Gas Station

There are N gas stations along a circular route, where the amount of gas at station i is gas[i].

You have a car with an unlimited gas tank and it costs cost[i] of gas to travel from station i to its next station (i+1).
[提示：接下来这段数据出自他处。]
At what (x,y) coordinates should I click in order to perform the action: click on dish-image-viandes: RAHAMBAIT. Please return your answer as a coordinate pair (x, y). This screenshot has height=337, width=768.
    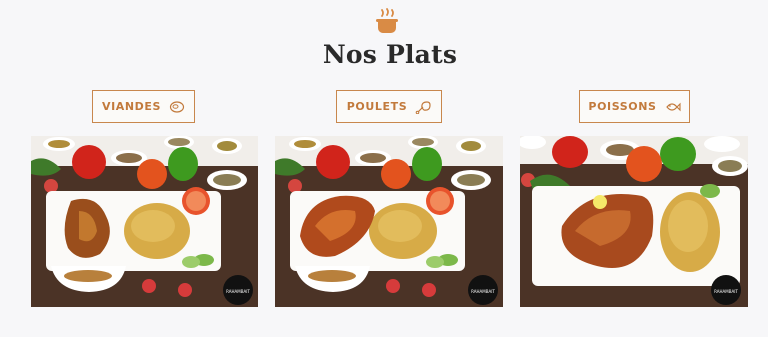
    Looking at the image, I should click on (144, 222).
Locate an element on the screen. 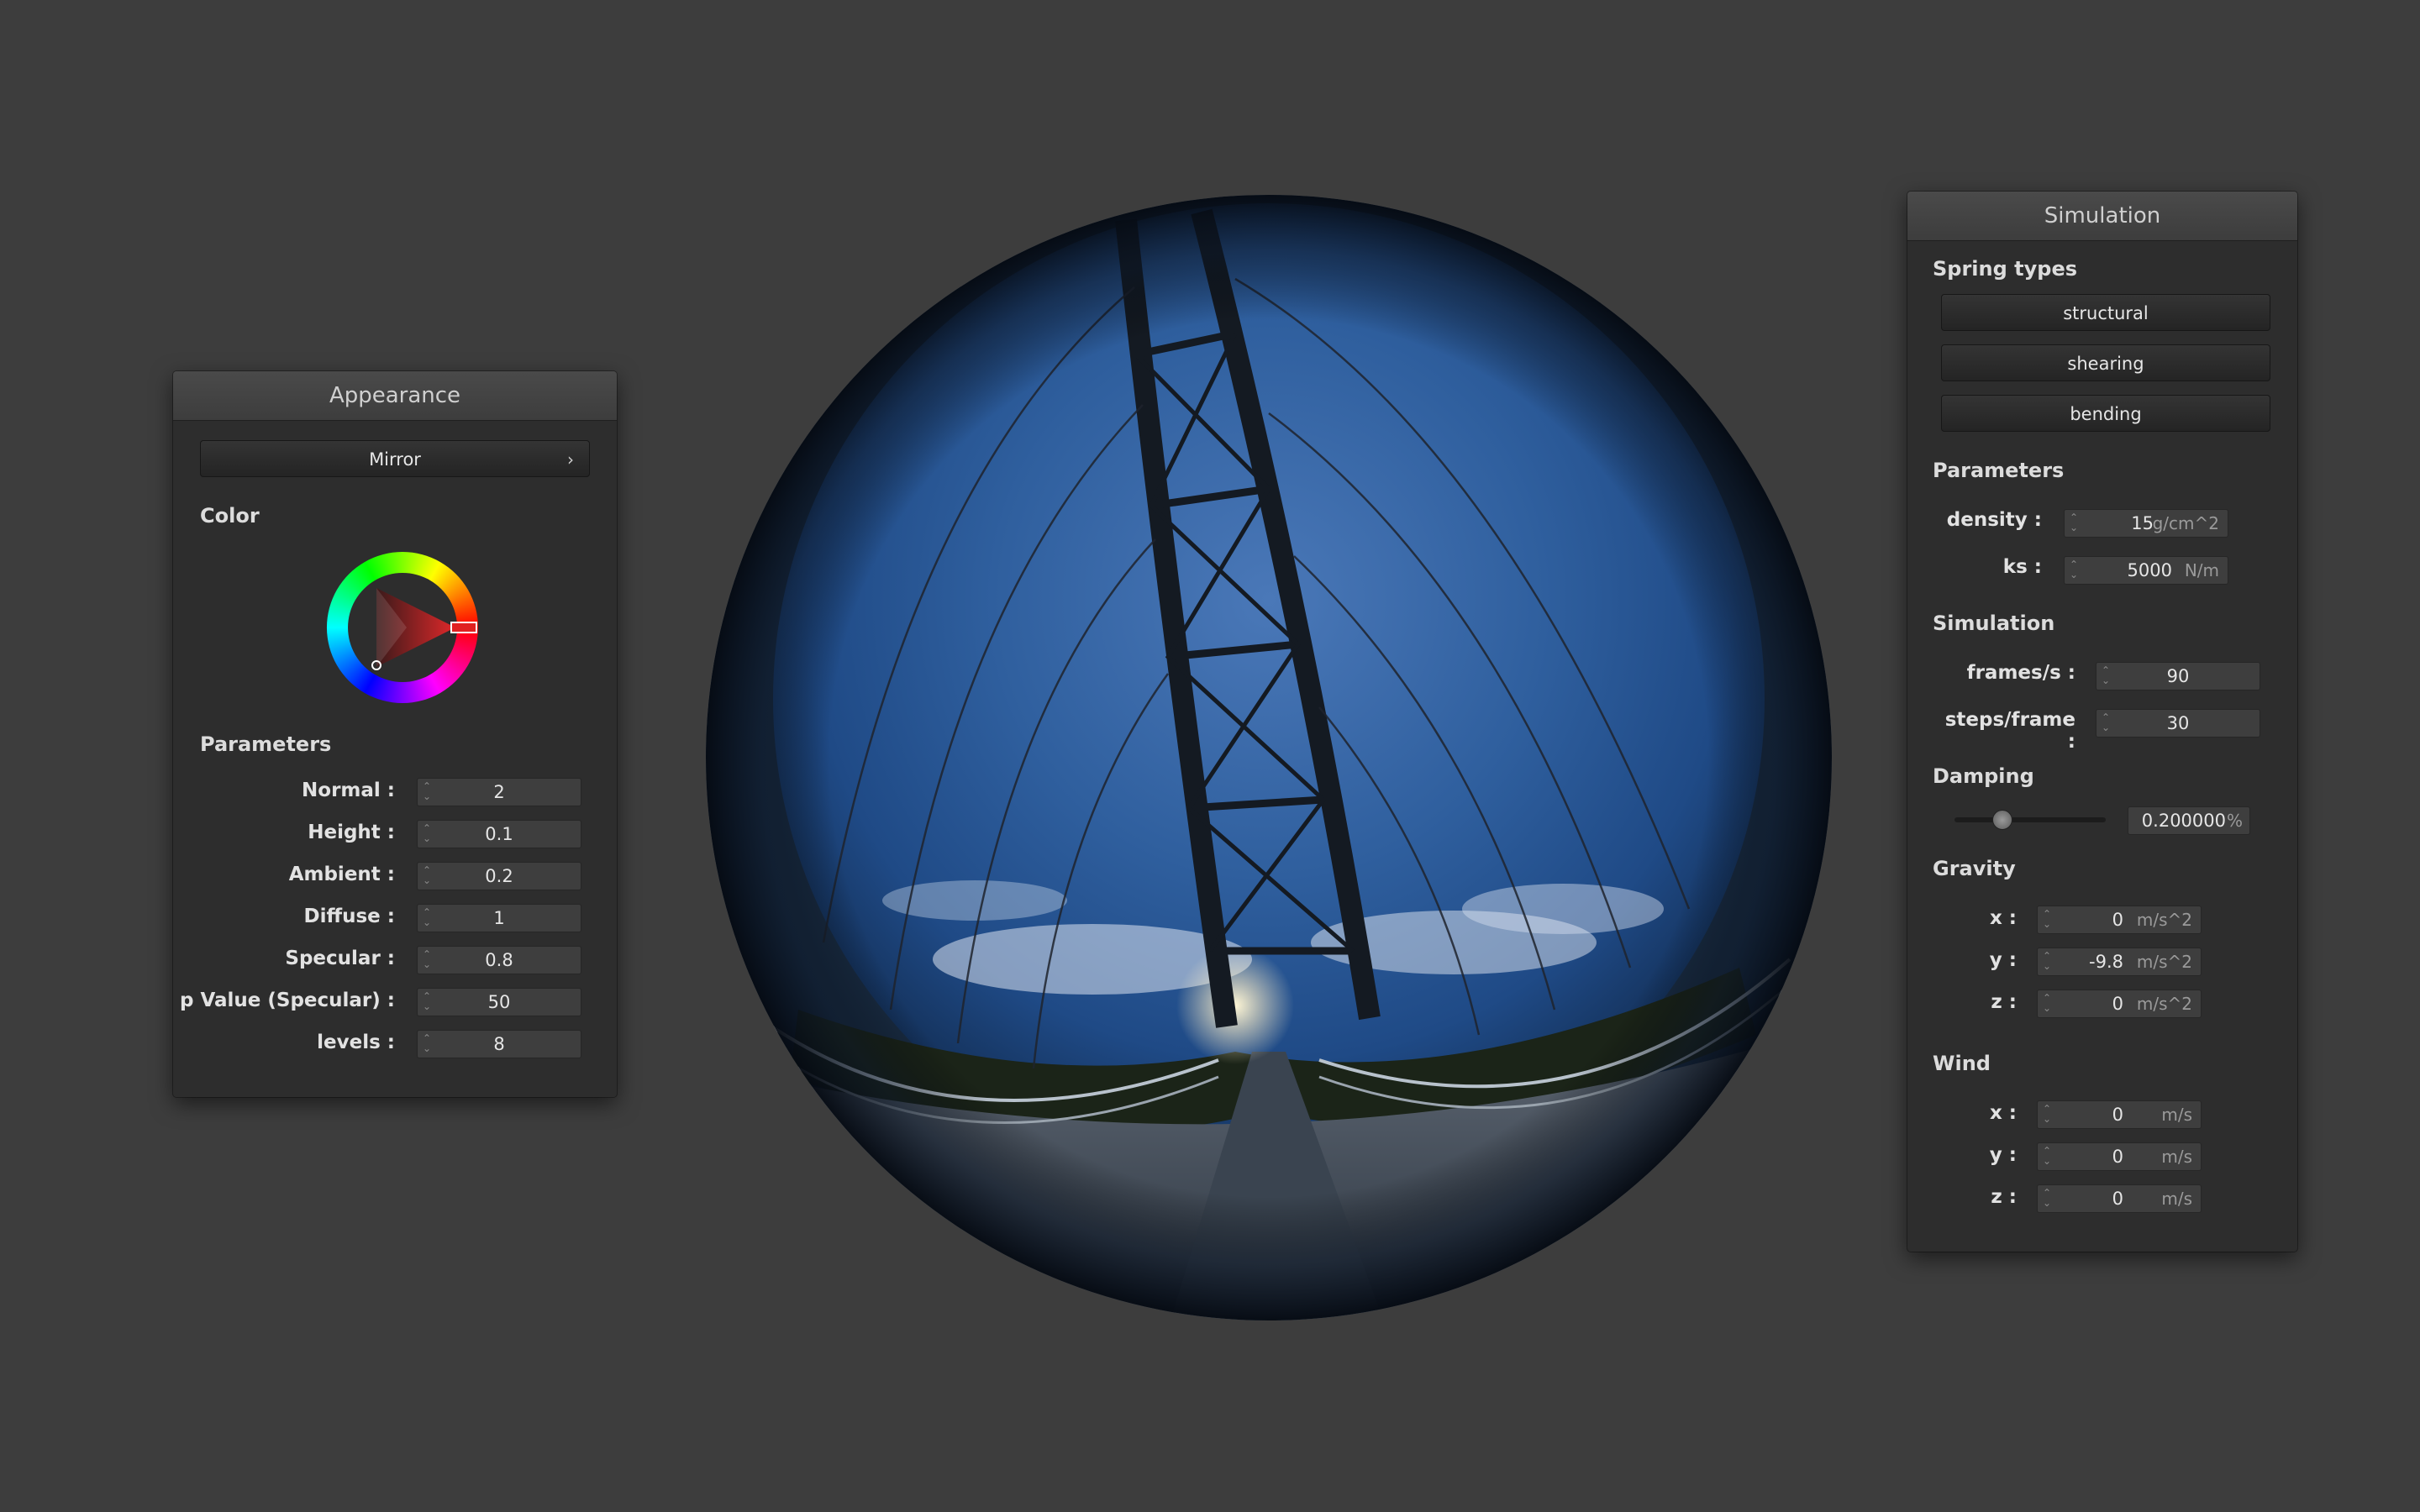 Image resolution: width=2420 pixels, height=1512 pixels. material-dropdown: Mirror › is located at coordinates (395, 458).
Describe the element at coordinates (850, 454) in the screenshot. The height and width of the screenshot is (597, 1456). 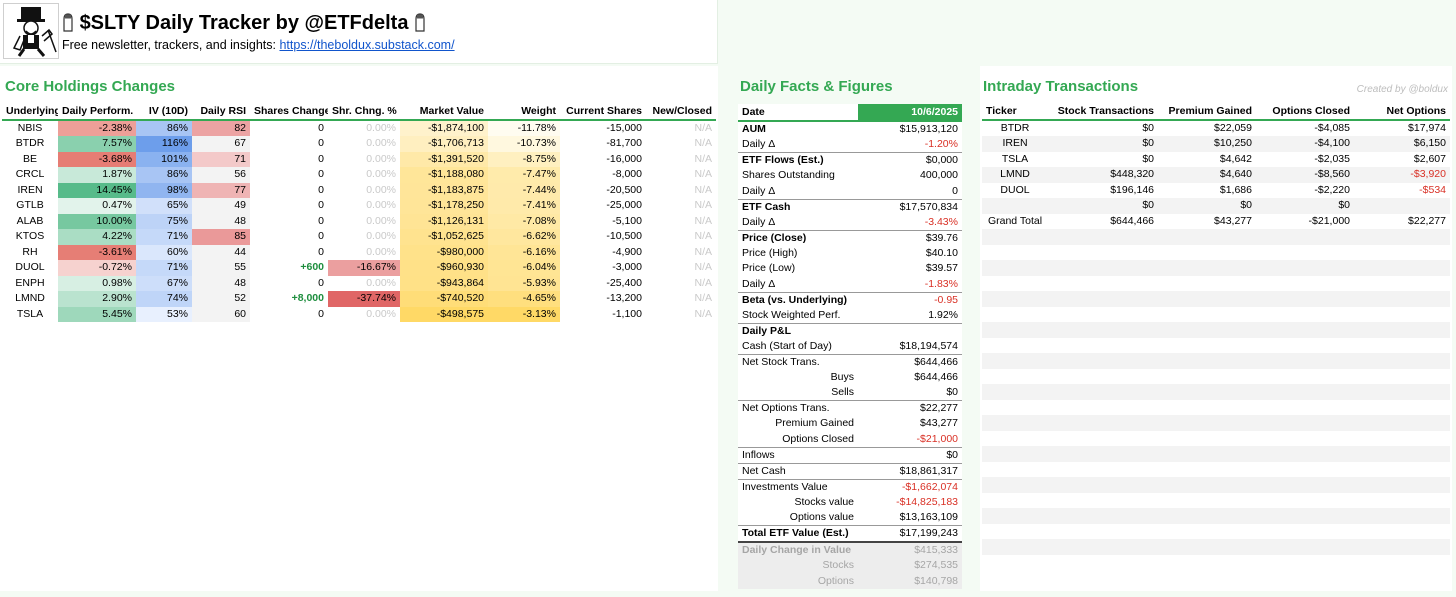
I see `daily-fact-row: Inflows $0` at that location.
You begin the journey with an empty tank at one of the gas stations.

Return the starting gas station's index if you can travel around the circuit once, otherwise return -1.

Note: The solution is guaranteed to be unique.

这题的意思就是求出从哪一个油站开始，能走完整个里程，并且这个结果是唯一的。

首先我们可以得到所有油站的油量totalGas，以及总里程需要消耗的油量totalCost，如果totalCost大于totalGas，那么铁定不能够走完整个里程。

如果totalGas大于totalCost了，那么就能走完整个里程了，假设现在我们到达了第i个油站，这时候还剩余的油量为sum，如果 sum + gas[i] - cost[i]小于0，我们无法走到下一个油站，所以起点一定不在第i个以及之前的油站里面（都铁定走不到第i + 1号油站），起点只能在i + 1后者后面。

代码如下：

class Solution {
public:
    int canCompleteCircuit(vector<int> &gas, vector<int> &cost) {
        int sum = 0;
        int total = 0;
        int k = 0;
        for(int i = 0; i < (int)gas.size(); i++) {
            sum += gas[i] - cost[i];
            //小于0就只可能在i + 1或者之后了
            if(sum < 0) {
                k = i + 1;
                sum = 0;
            }
            total += gas[i] - cost[i];
        }

        if(total < 0) {
            return -1;
        } else {
            return k;
        }
    }
};